Monday was good, I'd say it was the closest to normal I had all week. I had a busier than usual morning, all but one of my enrollments showed up and I struggled to stay caught up with my "to do" list. I was fairly successful and I'm fairly confident that I ended the day on a pretty positive note. For the life of me, I can't even remember what I did after work other than come home and work on school stuff. That evening, I was in my own little world working on school and doing whatever the hell else I was doing and Mom and Nick were out in the living room in their own little British TV show world as well. We were all oblivious to the monster storm that was about to roll through the metro. When it arrived, it rocked and rolled but wasn't anything to be super concerned about. Heavy rains, straight-line winds, a few pop-up tornadoes here and there. However, Damon Lane and the Channel 5 news team were quite worried. They needed to consult a thesaurus to figure out new verbiage for the word "bad," because they used it... a lot.

It sure slammed the north side, up by Penn Square Mall and by my work. As it rolled south, it went just to the east of us. We were hit, but not bad. The storm was in and out within the course of a couple of hours. I was texting back and forth with a few coworkers and knew that the Northside was pretty bad, and that SOS was without power. Little did we know that this storm was going to put SOS out of commission for the REST OF THE FRIGGIN WEEK. I went back to work Tuesday morning, and each morning after that, thinking that "surely OG&E has gotten their act together and has put us back online." Nope. Nothing. I'd get on Facebook and see that all sorts of business and homes that were in the vicinity of SOS were getting their power back, only to seem like they had completely skipped by us and left us in the literal dark.

There is the part of me that was like "whee! I'm off from work!" I basically got to come back home, get into my comfy clothes, and alternate between naps and homework. Sounds pretty good to me! But then, there was the adult part of me that was like "uhhh... I would prefer to not use my PTO on something lame-ass like this." Not only was I using ALL of my PTO, I technically didn't have enough  and I wouldn't be getting paid for like 10 hours of it. Then, looking down the road, knowing the fact that I had THREE months to go and no PTO to cover myself with if something else were to occur. So the mind begins to race and wander. I begin to think things like, "well, it's okay now while I live at home... but if this were to happen NEXT year, I'd be f**ked." That then evolves into anger towards other people, places and things. I start making plans for big hefty changes and all of these things that I was going to say/do/change.

So I get stuck in this whirlwind of planning for these things that might NEVER happen (and they probably won't)... or they will... what does it matter?

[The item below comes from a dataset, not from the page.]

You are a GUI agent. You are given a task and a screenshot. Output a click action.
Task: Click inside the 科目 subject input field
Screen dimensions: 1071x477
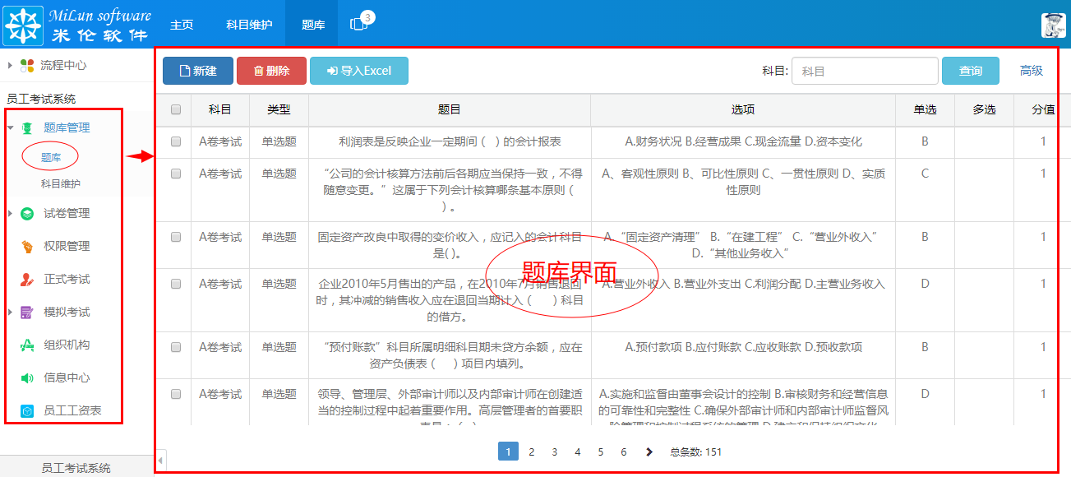point(865,71)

This falls smack dab under the category of "grant me the serenity to accept the things I cannot change." It never fails that, fairly frequently, I need to reel myself back in and tell myself STOP. LIVE FOR TODAY. FOCUS ON RIGHT NOW. You have homework, and plans tomorrow, movies to see, Megans to hang out with, Poke-waffles to make, etc.

I find it kind of ironic that, as I typed out this blog, I received a text message at 8:38PM from the director of the agency saying that power had been restored to SOS.